3.1.11 Het antwoord op de eerste prejudiciële vraag luidt dat art. 6 lid 1, aanhef en onder c, AVG niet kan dienen als grondslag voor de verwerking van persoonsgegevens in het CKI van het BKR en dat die verwerking moet worden getoetst aan het bepaalde in art. 6 lid 1, aanhef en onder f, AVG.

3.2.1 De tweede prejudiciële vraag stelt aan de orde of het antwoord op de eerste vraag betekent dat aan degene van wie de persoonsgegevens zijn geregistreerd (a) geen recht op gegevenswissing toekomt als bedoeld in art. 17 AVG en (b) dat diegene geen recht van bezwaar toekomt als bedoeld in art. 21 AVG.

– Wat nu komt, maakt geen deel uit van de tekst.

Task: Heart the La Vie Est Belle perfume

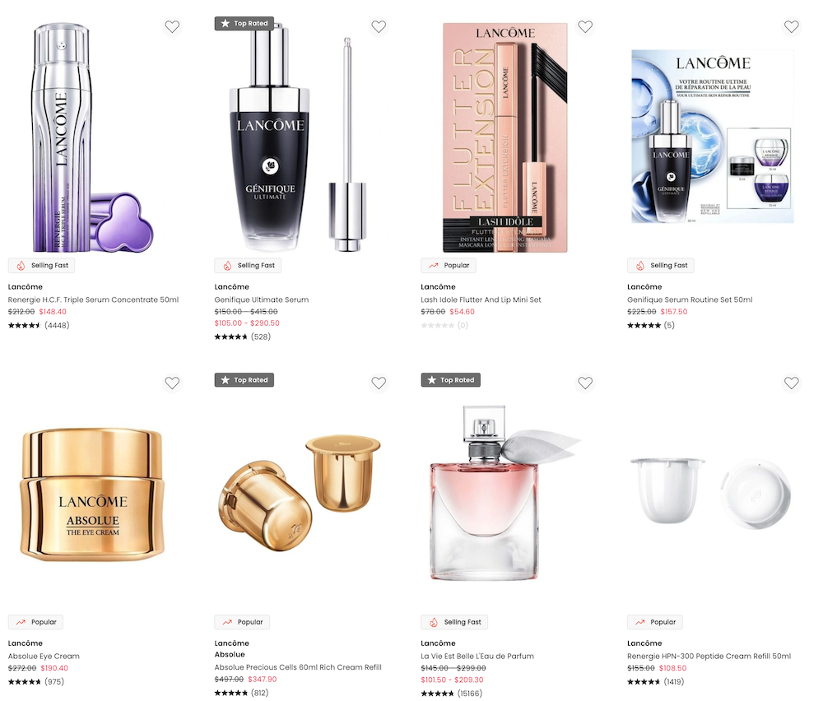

3.2.2 Art. 21 lid 1 AVG bepaalt dat een betrokkene te allen tijde het recht heeft om vanwege met zijn specifieke situatie verband houdende redenen bezwaar te maken tegen de verwerking van hem betreffende persoonsgegevens op basis van art. 6 lid 1, aanhef en onder e en f, AVG en dat de verwerkingsverantwoordelijke de verwerking van de persoonsgegevens dan staakt, tenzij deze dwingende gerechtvaardigde gronden voor de verwerking aanvoert die zwaarder wegen dan de belangen, rechten en vrijheden van de betrokkene of die verband houden met de instelling, uitoefening of onderbouwing van een rechtsvordering. 

Art. 17 lid 1, aanhef en onder c, AVG houdt in, voor zover voor de beantwoording van de prejudiciële vragen van belang, dat de verwerkingsverantwoordelijke op verzoek van de betrokkene verplicht is persoonsgegevens zonder onredelijke vertraging te wissen, onder meer indien de betrokkene overeenkomstig art. 21 lid 1 AVG bezwaar maakt tegen de verwerking, en er geen prevalerende dwingende gerechtvaardigde gronden zijn voor de verwerking.

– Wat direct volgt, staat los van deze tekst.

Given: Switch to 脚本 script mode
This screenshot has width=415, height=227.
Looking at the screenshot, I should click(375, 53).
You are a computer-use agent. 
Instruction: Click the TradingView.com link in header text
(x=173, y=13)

3.2.3 Uit art. 17 en art. 21 AVG volgt dat de betrokkene van wie persoonsgegevens zijn verwerkt op grond van art. 6 lid 1, aanhef en onder f, AVG, het recht op gegevenswissing en het recht van bezwaar heeft. Uit de beantwoording van de eerste prejudiciële vraag volgt dat art. 6 lid 1, aanhef en onder f, AVG de grondslag vormt voor de verwerking door de verwerkingsverantwoordelijke van de persoonsgegevens van de betrokkene in het CKI van het BKR. Het antwoord op de tweede prejudiciële vraag luidt dan ook dat aan de betrokkene van wie persoonsgegevens zijn geregistreerd bij het BKR (a) het recht op gegevenswissing toekomt als bedoeld in art. 17 AVG en (b) dat die betrokkene het recht van bezwaar toekomt als bedoeld in art. 21 AVG.